The enthalpy of atomisation is the enthalpy change upon breaking the bonds of 1 mole of a gaseous compound into its atom constituents. Using the table of average bond enthalpies below calculate the enthalpy of atomisation of ethene (C2H4): Bond Average bond enthalpy /kJ mol-1
C=C 612
C-H 412
The enthalpy of atomisation of ethene is:
Can someone help me as this is really confusing me. Thanks in advance
ethene has one C=C bond , and four C-H bonds
(1 * 612) + (4 * 412) = ?
Sure, I'd be happy to help you with the calculation! But first, let me lighten the mood with a little joke:
Why did the scarecrow win an award?
Because he was outstanding in his field!
Alright, let's get down to business. To calculate the enthalpy of atomisation of ethene (C2H4), we need to break all the bonds in 1 mole of ethene and determine the change in enthalpy.
Let's start by breaking the carbon-carbon double bond (C=C). The bond enthalpy for a C=C bond is 612 kJ/mol. Since ethene has two C=C bonds, the enthalpy change for breaking them both would be 2 * 612 kJ/mol.
Next, we need to break the carbon-hydrogen (C-H) bonds in ethene. Ethene has four C-H bonds. The bond enthalpy for a C-H bond is 412 kJ/mol, so the enthalpy change for breaking the four C-H bonds would be 4 * 412 kJ/mol.
Now, let's sum up all the bond dissociation energies:
Enthalpy change for breaking C=C bonds: 2 * 612 kJ/mol = 1224 kJ/mol
Enthalpy change for breaking C-H bonds: 4 * 412 kJ/mol = 1648 kJ/mol
Finally, to calculate the enthalpy of atomisation, we add up the two enthalpy changes:
Enthalpy of atomisation of ethene = Enthalpy change for breaking C=C bonds + Enthalpy change for breaking C-H bonds
= 1224 kJ/mol + 1648 kJ/mol
= 2872 kJ/mol
So, the enthalpy of atomisation of ethene is 2872 kJ/mol. Keep in mind that this is an approximate value since bond enthalpies can vary depending on the molecule's environment and other factors.

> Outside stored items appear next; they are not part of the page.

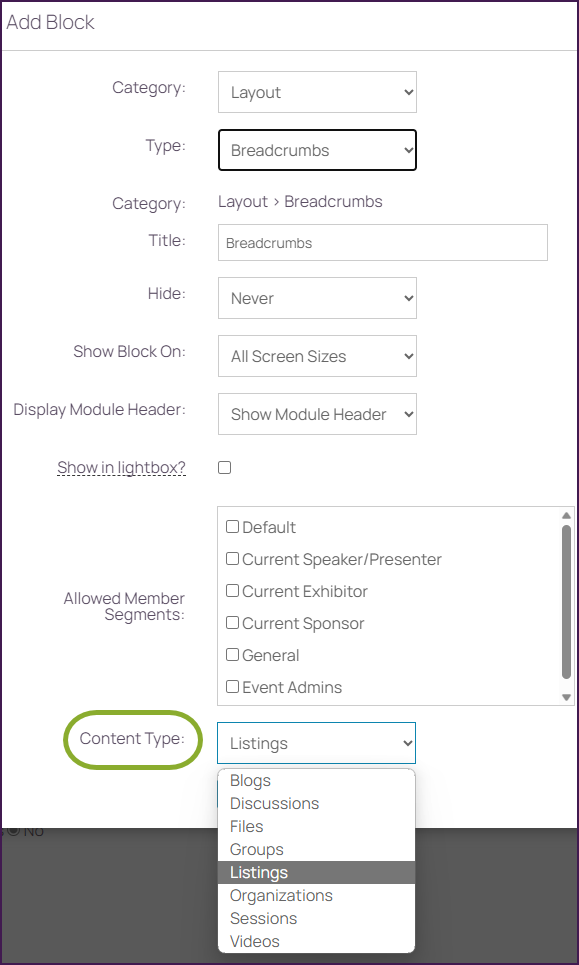Click the segments list scroll-down arrow
Screen dimensions: 579x965
pos(567,697)
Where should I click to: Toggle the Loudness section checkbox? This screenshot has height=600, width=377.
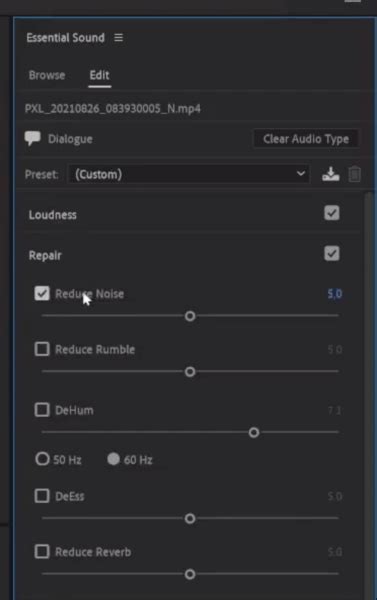pos(331,213)
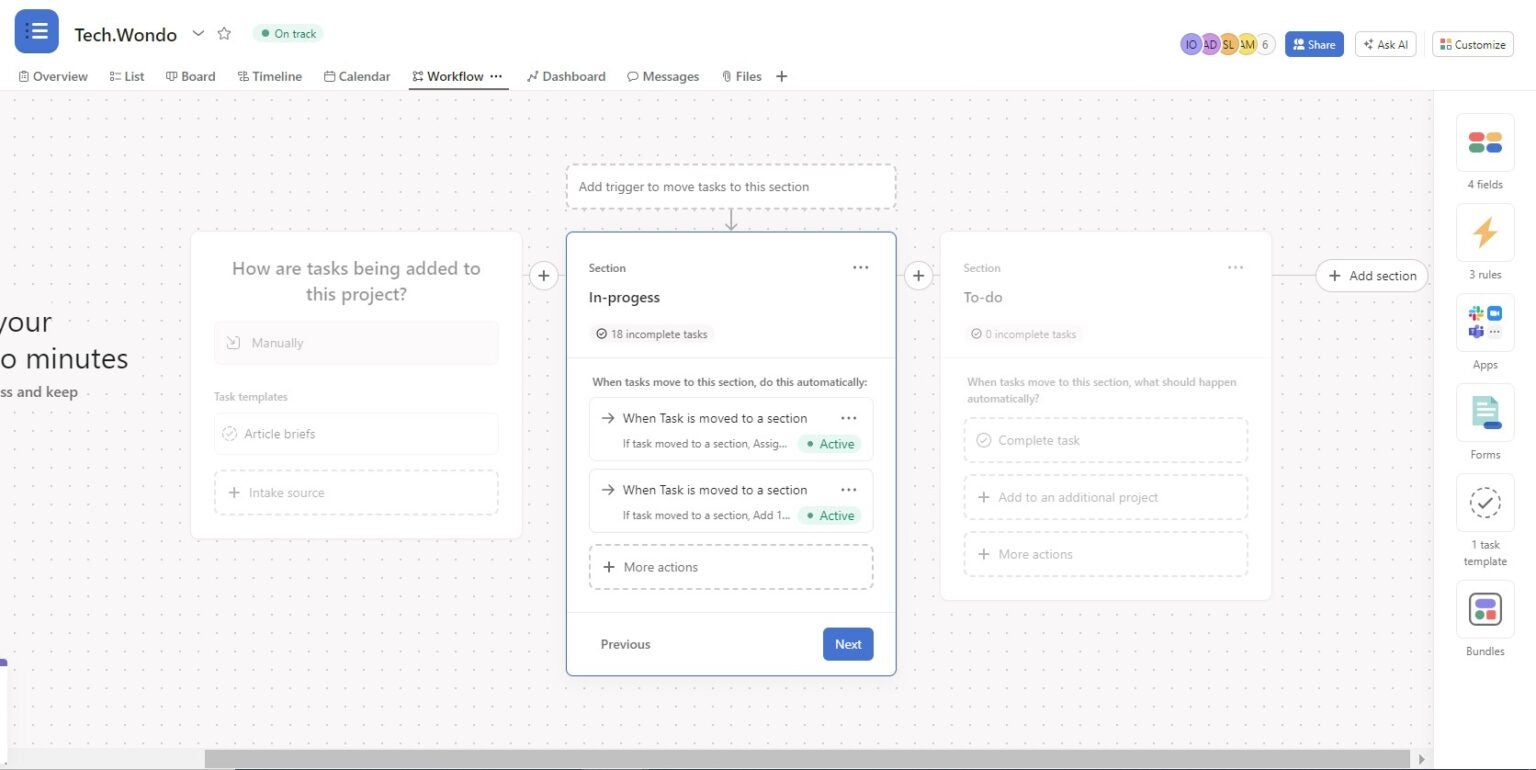Click the Manually task intake field
This screenshot has height=770, width=1536.
coord(355,342)
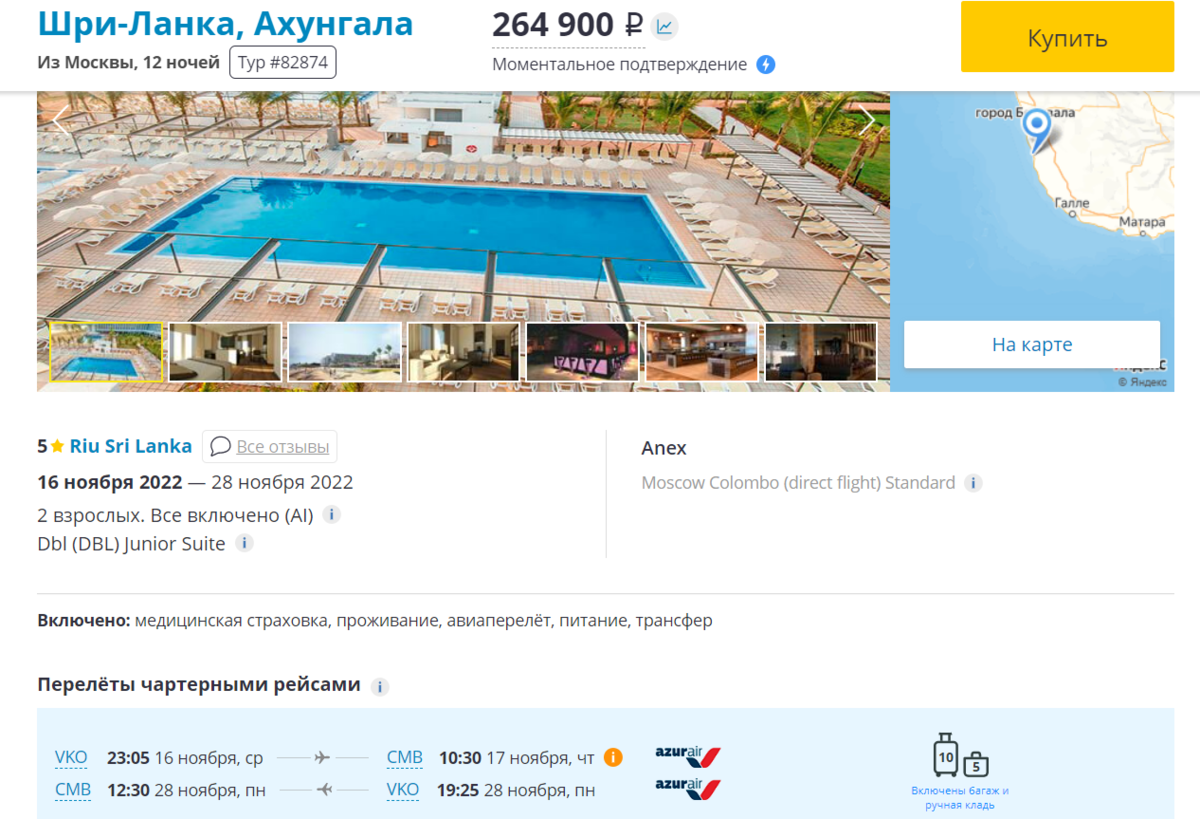1200x819 pixels.
Task: Open the map via На карте button
Action: coord(1032,345)
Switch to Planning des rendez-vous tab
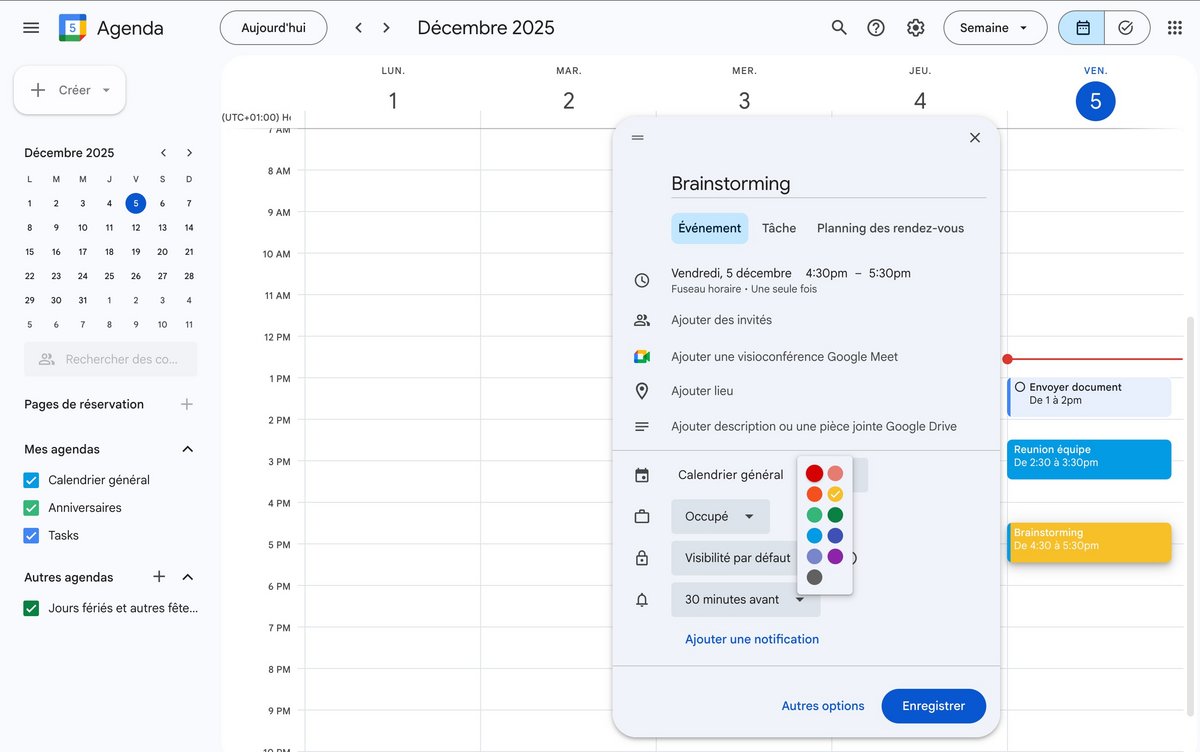Image resolution: width=1200 pixels, height=752 pixels. [x=890, y=228]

I hope that clears things up for you! If you have any more questions, feel free to ask.
To calculate the enthalpy of atomisation of ethene (C2H4), we need to break all the bonds in the compound and then calculate the overall energy change.
Ethene (C2H4) has multiple bonds, including one C=C bond and four C-H bonds. We will consider breaking these bonds one at a time.
1. First, let's break the C=C bond:
Since the bond enthalpy for a C=C bond is 612 kJ/mol, breaking one C=C bond requires an input of 612 kJ/mol.
2. Next, let's break the four C-H bonds:
Since the bond enthalpy for a C-H bond is 412 kJ/mol, breaking one C-H bond requires an input of 412 kJ/mol. Since we have four C-H bonds in ethene, breaking all of them requires an input of 4 * 412 = 1648 kJ/mol.
3. Now, let's calculate the total energy change for breaking all the bonds:
Total energy required = energy to break C=C bond + energy to break C-H bonds
= 612 kJ/mol + 1648 kJ/mol
= 2260 kJ/mol
Therefore, the enthalpy of atomisation of ethene (C2H4) is 2260 kJ/mol.
To calculate the enthalpy of atomization of ethene (C2H4), we need to consider the bonds that need to be broken to break down the molecule into its individual atoms.
Ethene (C2H4) consists of two carbon (C) atoms and four hydrogen (H) atoms. We need to know the bond enthalpies for the C-C and C-H bonds to calculate the enthalpy of atomization.
The enthalpy change for the breaking of bonds is always endothermic (positive value) because energy is required to break the bonds. The enthalpy of atomization is the sum of the bond enthalpies for all the bonds broken.
For ethene (C2H4), the bonds that need to be broken are:
- 1 C-C bond
- 4 C-H bonds
Using the average bond enthalpies given in the table, we can calculate the enthalpy of atomization.
Enthalpy of atomization = (Number of C-C bonds x Bond enthalpy for C-C bond) + (Number of C-H bonds x Bond enthalpy for C-H bond)
Enthalpy of atomization = (1 x 612 kJ/mol) + (4 x 412 kJ/mol)
Enthalpy of atomization = 612 kJ/mol + 1648 kJ/mol
Enthalpy of atomization = 2260 kJ/mol
Therefore, the enthalpy of atomization of ethene (C2H4) is 2260 kJ/mol.